> _PASSAGE TO READ_
====
Residential Construction Spending on the Rise

The homebuilding market, which is losing steam lately, seems to be back on track again, with both new and existing home sales rising in July. The Commerce Department reported last week that new home sales grew 1% in July, to a seasonally adjusted annual rate of 708,000 units after an upwardly revised 701,000 in June.

Also, the National Association of Realtors said that existing home sales rose 2% in July. This proves how spending on new residential construction projects has been rising, as demand for housing continues to be robust despite the rising cost of building materials.

Ever since the economy started reopening, construction spending has been on the rise except for some surprise drops in between. Moreover, fears of the Delta variant of the COVID-19 haven’t dented much of the confidence of people, which is helping construction activity.
====
> _DATA EXTRACT_
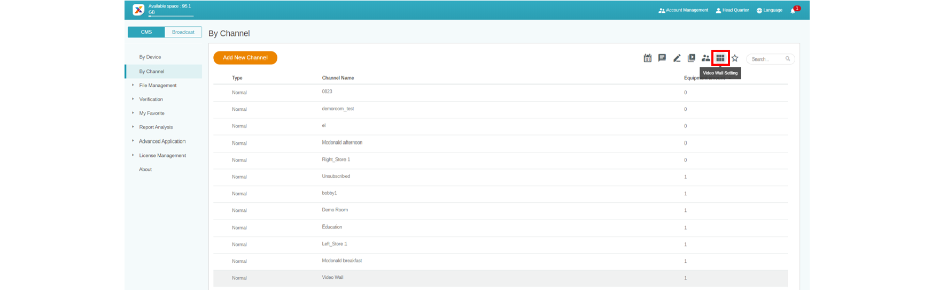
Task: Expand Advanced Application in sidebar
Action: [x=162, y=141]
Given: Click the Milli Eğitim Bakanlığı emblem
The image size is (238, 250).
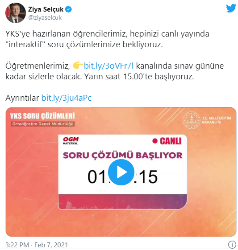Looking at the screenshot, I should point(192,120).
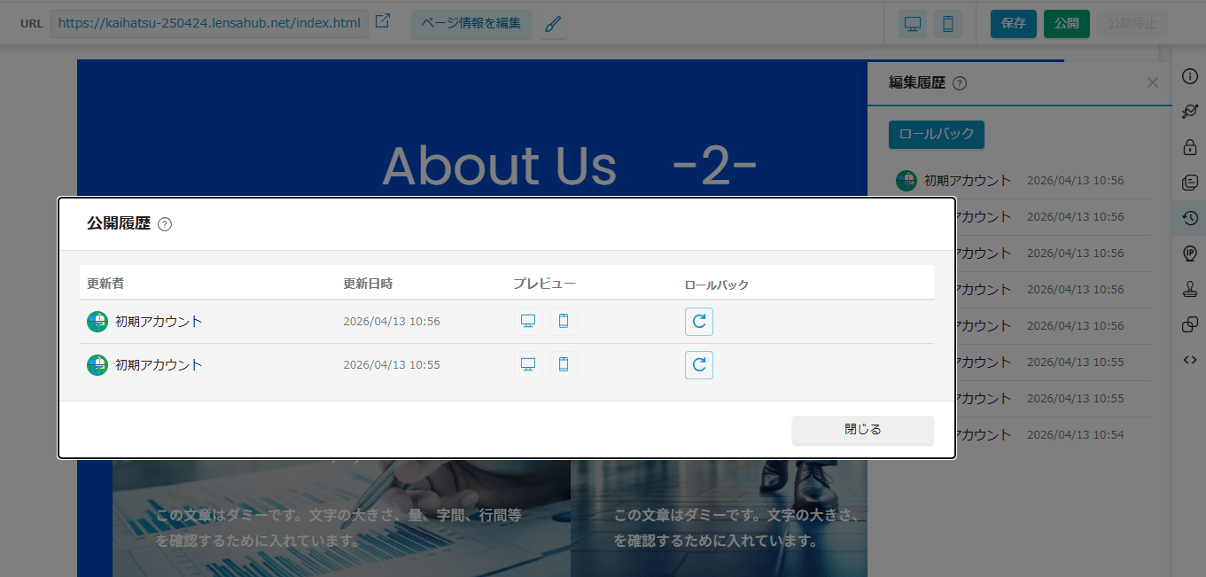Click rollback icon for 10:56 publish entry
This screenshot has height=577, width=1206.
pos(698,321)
====
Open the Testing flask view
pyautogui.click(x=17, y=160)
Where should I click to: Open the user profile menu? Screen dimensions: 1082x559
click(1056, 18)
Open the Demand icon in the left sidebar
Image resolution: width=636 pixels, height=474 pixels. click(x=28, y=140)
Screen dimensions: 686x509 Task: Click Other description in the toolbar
====
> _PROBLEMS AND TASKS_
#1 Copy, word for word, the part of the passage on construction spending that begins with the words containing "The homebuilding market, which" and ends with "helping construction activity.".
#2 Sum up the passage on construction spending in two sentences.
#3 Translate this sentence from the passage on construction spending into Spanish: "Ever since the economy started reopening, construction spending has been on the rise except for some surprise drops in between."
The items aren't needed for this work.

> _TASK RESPONSES_
#1
The homebuilding market, which is losing steam lately, seems to be back on track again, with both new and existing home sales rising in July. The Commerce Department reported last week that new home sales grew 1% in July, to a seasonally adjusted annual rate of 708,000 units after an upwardly revised 701,000 in June.

Also, the National Association of Realtors said that existing home sales rose 2% in July. This proves how spending on new residential construction projects has been rising, as demand for housing continues to be robust despite the rising cost of building materials.

Ever since the economy started reopening, construction spending has been on the rise except for some surprise drops in between. Moreover, fears of the Delta variant of the COVID-19 haven’t dented much of the confidence of people, which is helping construction activity.

#2 New and existing home sales both rose in July: new home sales grew 1% to a seasonally adjusted annual rate of 708,000 units, and existing home sales climbed 2%. Spending on new residential construction has been rising because housing demand stays strong despite higher building material costs, and fears of the Delta variant haven't hurt people's confidence much.

#3 Desde que la economía comenzó a reabrir, el gasto en construcción ha ido en aumento, salvo algunas caídas inesperadas en el camino.